Being the first to catch a Big Red bat (Lasiurus egregius) in South America was a definite highlight for the team. The species has only been caught twelve times before worldwide, and is so poorly known that the IUCN classifies the species as Data Deficient. The team’s finding adds a valuable data point to the bat’s distribution map, one of several new distribution records they collected for the Central Amazon.
Although extremely diverse, all Amazonian bats use echolocation to navigate through the jungle, and they can be found from the treetops to the forest floor.

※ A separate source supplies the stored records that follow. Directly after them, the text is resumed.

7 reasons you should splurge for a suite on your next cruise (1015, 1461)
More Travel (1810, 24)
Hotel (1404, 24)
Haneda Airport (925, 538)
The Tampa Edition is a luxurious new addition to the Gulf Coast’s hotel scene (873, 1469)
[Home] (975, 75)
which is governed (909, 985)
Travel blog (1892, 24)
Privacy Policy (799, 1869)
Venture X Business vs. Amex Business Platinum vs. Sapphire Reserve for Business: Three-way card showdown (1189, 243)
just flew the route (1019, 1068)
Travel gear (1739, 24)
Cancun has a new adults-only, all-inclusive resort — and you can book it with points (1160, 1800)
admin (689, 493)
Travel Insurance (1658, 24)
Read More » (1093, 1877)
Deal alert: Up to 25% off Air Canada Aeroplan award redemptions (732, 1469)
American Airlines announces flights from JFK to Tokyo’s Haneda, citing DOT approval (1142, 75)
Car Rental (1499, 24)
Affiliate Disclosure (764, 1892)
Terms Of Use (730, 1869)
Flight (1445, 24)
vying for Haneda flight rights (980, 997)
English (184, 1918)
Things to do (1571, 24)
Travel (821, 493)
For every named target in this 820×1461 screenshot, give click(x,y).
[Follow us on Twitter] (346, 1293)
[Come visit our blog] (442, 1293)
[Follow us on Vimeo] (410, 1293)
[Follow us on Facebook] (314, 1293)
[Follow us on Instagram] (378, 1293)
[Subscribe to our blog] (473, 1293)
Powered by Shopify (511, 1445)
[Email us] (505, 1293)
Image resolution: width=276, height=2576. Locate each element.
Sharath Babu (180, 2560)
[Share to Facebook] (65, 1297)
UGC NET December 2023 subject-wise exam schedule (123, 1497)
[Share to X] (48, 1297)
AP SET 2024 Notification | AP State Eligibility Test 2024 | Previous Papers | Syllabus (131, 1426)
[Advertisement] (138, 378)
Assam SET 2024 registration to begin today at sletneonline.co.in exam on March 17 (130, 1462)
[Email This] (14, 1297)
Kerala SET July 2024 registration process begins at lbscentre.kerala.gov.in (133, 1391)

With frequencies up to 100,000 hertz — ten times higher than that of human speech — the Proboscis bat (Rhynchonycteris naso) has one of the highest echolocation frequencies of all Amazonian bats.
Many species within the most diverse family, the Phyllostomidae, have evolved a “noseleaf” — an elaborate skin structure surrounding the nostrils — which is thought to concentrate and magnify their echolocation signals, giving them even more accuracy in navigation.
Insects dominate the diet of Amazon bats, but reptiles, amphibians, birds and mammals — including other bats — all feature too. Fringe-lipped bats (Trachops cirrhosus) can tell if frog species are edible just from their croaking; the team even caught three T. cirrhosus with frogs still in their mouths.
While many species roost in hollow trees or caves, numerous others make palm-like leaves their home. The Dwarf Little Fruit bat (Rhinophylla pumilio) is a “tent-making” species, which bites a leaf to fold it into a suitable shelter, where small groups roost together. Other species, such as the Spix’s Disk-winged bat (Thyroptera tricolor), have evolved suction cups on their wings to secure themselves within the furled leaves of young plants.
By illuminating the rainforest’s nocturnal life, and “facilitating the work of bat researchers, we hope the guide will contribute [to] the long-term conservation of our beloved Amazon and the rich biodiversity it harbors,” Rocha said.
Researchers and bat enthusiasts in other parts of the world needn’t feel left out of the digital age for long. The team says that similar guides to bats in Madagascar and East Africa are already in the pipeline.
Field Guide to Amazonian Bats – López-Baucells, A., Rocha, R., Bobrowiec, P.E.D., Bernard, E., Palmeirim, J.M. & Meyer, C.F.J. (2016) National Institute of Amazonian Research, Manaus, Brazil.